As one IHE commenter pointed out, the compensation data we collect each year do not include pay rates for part-time faculty. As we have documented on numerous occasions, part-time faculty members receive wages that are not even close to proportional to those of their full-time counterparts, and the number of part-time faculty members continues to grow. Unfortunately, the collection of comprehensive data on part-time faculty pay would require a different survey process, since many institutions do not have accurate centralized records on part-time faculty pay. Even so, as part of our annual economic status report, we have analyzed available data on part-time faculty pay from the U.S. Department of Education’s National Study of Postsecondary Faculty (see our 2006 report). We also released separately the Contingent Faculty Index 2006, which provided the first-ever listing of counts of full-time and part-time contingent faculty (and graduate student employees) for individual institutions, by name. We hope to update that report later this year. Also in 2006, we released an updated set of our Recommended Institutional Regulations, including one that specifically calls for due process protections for part-time faculty in the hiring and renewal process. (It’s Number 13, available on our Web site.) And our 2003 policy statement “Contingent Appointments and the Academic Profession” builds on three decades of policy work in this area. I really do hope that we can find a way to collect and publish useful data on part-time faculty pay, since there is no more central issue in higher education today than the consequences of the increasing use of contingent faculty appointments. The AAUP has responded forcefully on this issue and will continue to do so.

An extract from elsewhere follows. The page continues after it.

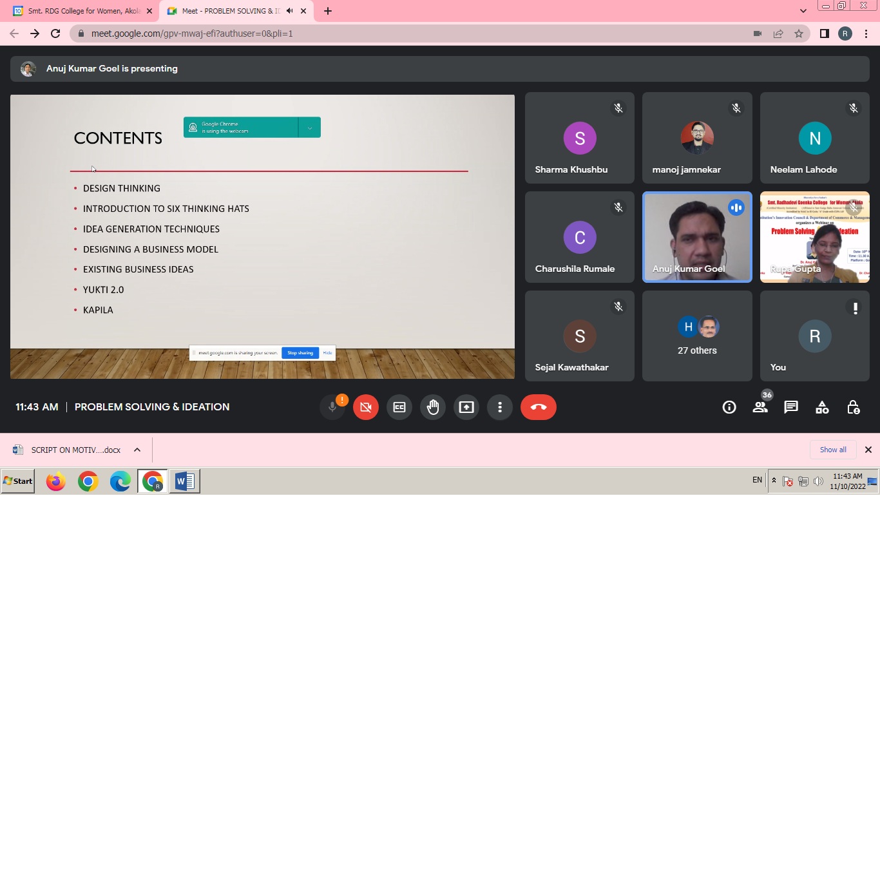Show the participants list panel
Viewport: 880px width, 889px height.
click(760, 407)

Another IHE commenter argued that because AAUP is an advocacy organization, our research must be biased. Yes, we are an advocacy organization. We advocate for academic freedom as essential to the functioning of higher education in a democratic society. To ensure academic freedom, we advocate for tenure and “a sufficient degree of economic security to make the profession attractive to men and women of ability.” (The words are from 1940, but the principle remains vital today.) We advocate on the basis of principles, and we advocate for the profession as a whole. Yet the AAUP has recognized for decades the importance of collecting and presenting data objectively, since only in that way can we be assured that the arguments we advance rest on a sound empirical foundation. Our approach has been to collect data on the basis of specific, consistent criteria, and to publish them in sufficient detail to allow our members and all those interested in higher education to draw their own conclusions. In our annual reports, we provide context by describing aspects of the broader economic situation, of which faculty salaries are only one part. We do not create rankings and we do not make lists of “the best” institutions. We pretty much let the data speak for themselves.
We welcome questions, and we try to provide answers. And we look forward to continuing the urgent conversation about the fundamental transformation of the academic profession -- and what we can do about it.